Father speaks about impact of speed-related accident on son
A father whose son suffered catastrophic injuries in a speed-related traffic accident has spoken about the impact it has had on his son and the family.
The father, who did not want to give his name, spoke out as police launched a crack-down on motorists who speed, use their mobile phones or fail to wear their seatbelts.
His son, who was a front seat passenger in a car, "suffered horrendous injuries".
"He died three times at the scene of the accident," he said.
"He had to be cut from the car. He also had to have his seatbelt cut which sort of made things happier for us, knowing that he had actually been wearing a seatbelt."
When the family arrived at the hospital they were told there was "no hope" for their son.
"He was not recognisable as our son because his head had swollen probably three times the size of a normal head and I had to leave hospital two days later to come home and get a photograph of him to remind me what he actually looked like," he said.
"His brain pressure increased to such an extent that the neurosurgeons told us that he had two hours to live and that we needed to get all the family members to say their final farewell."
The father said it was a "very, very traumatic" time for the family as they were expecting their son to die.
"We knew that there was very little that could be done to help him," he said.
"We stayed at the hospital for the seven weeks that he was in intensive care and that became our life."
To the family's relief and amazement their son survived.

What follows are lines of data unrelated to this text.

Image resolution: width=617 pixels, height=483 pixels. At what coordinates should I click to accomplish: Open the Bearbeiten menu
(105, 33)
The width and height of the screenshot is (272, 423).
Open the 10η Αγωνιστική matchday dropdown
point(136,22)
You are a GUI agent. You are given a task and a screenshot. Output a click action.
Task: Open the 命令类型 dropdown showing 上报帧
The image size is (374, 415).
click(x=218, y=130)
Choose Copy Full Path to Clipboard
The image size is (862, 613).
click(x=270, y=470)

"He couldn't walk, he had lost his voice, he couldn't speak, he couldn't look after himself in the toilet," he said.
"He couldn't eat properly, his food had to be cut up and he had to have a soft diet. He couldn't wash or shave or dress.
"His mobility was terrible, he was in a wheelchair and had to be wheeled about the house."

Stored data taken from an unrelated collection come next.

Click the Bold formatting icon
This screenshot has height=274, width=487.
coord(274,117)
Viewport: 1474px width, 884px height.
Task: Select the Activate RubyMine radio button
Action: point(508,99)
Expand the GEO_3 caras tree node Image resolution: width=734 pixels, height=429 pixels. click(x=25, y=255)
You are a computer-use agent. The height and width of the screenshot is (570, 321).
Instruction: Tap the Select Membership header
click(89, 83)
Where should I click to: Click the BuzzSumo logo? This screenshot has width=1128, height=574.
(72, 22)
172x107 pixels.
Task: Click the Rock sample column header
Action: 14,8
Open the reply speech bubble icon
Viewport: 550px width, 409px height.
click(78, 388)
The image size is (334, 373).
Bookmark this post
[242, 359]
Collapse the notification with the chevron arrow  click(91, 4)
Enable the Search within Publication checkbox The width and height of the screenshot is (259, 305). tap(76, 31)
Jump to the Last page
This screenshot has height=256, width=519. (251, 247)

The father gave up work to devote his time to his son's "rehabilitation" and said he had "completely turned around".
"We got an operation that gave him his voice back, he is able to walk short distance now with the aid of a stick and he has paralysis down one side of his body and his mobility isn't great and he would have balance issue," he said.
"Because of his mobility problems he has put on about 12 stone in weight which obviously affects his general health as well.

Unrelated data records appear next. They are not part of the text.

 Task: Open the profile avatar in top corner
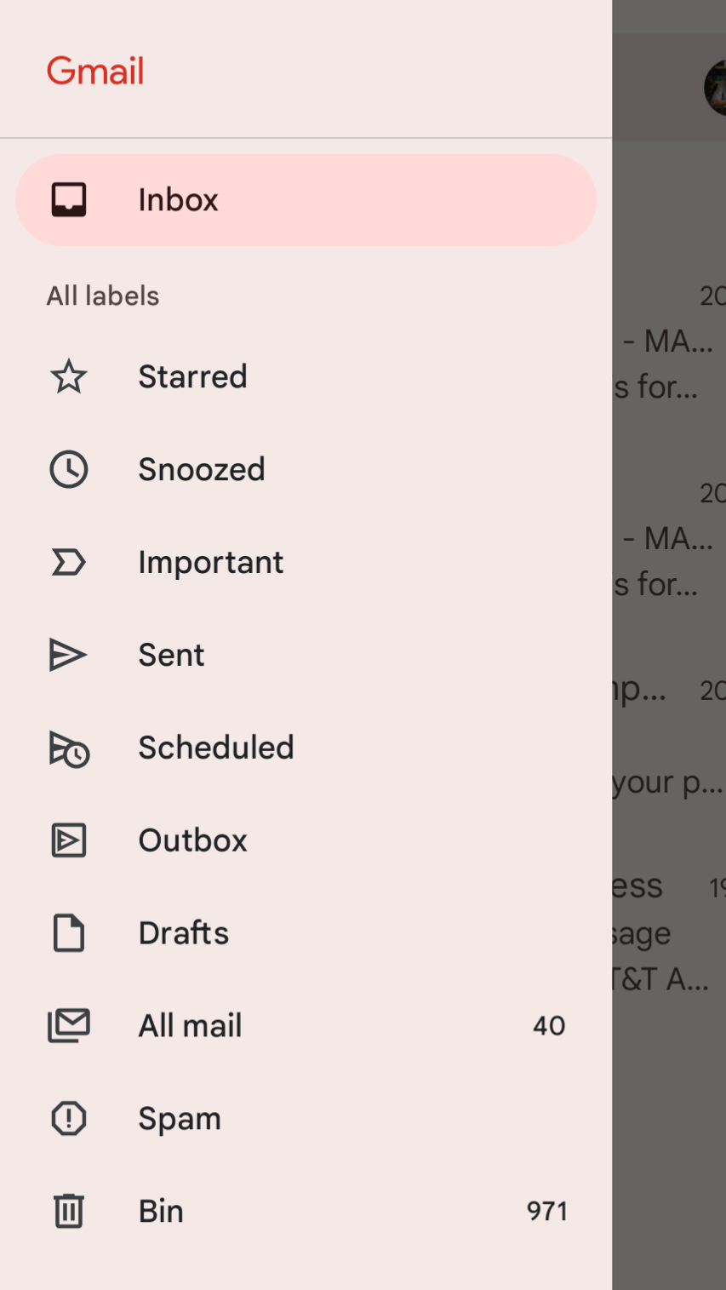tap(715, 87)

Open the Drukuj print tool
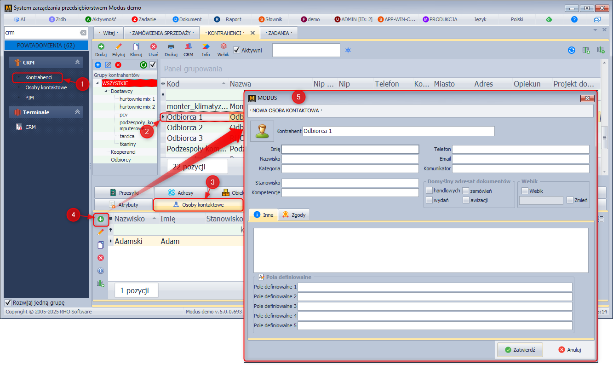pyautogui.click(x=171, y=47)
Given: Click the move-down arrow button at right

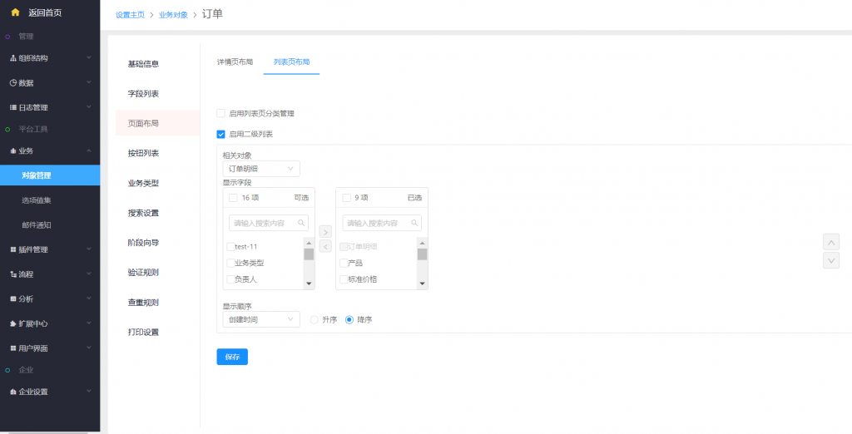Looking at the screenshot, I should (830, 260).
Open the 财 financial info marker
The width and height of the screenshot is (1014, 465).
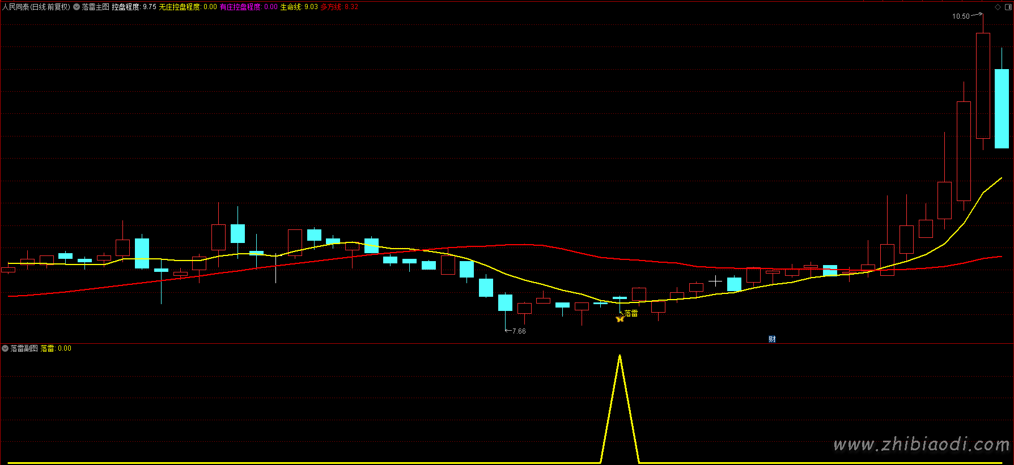(772, 339)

"His eyesight has been affected and he has no concentration. He has no short-term memory whatsoever and he would have mood swings which are problematic from time to time, probably borne out of frustration and his inability to communicate properly.
'Not the same boy'
"He can't make decisions for himself, he couldn't prepare a meal, he really can't even pour himself a glass of water so it has been life changing not only for him but for the whole family.
"He has made a good recovery but he is certainly not the same boy as he was. His life is totally ruined."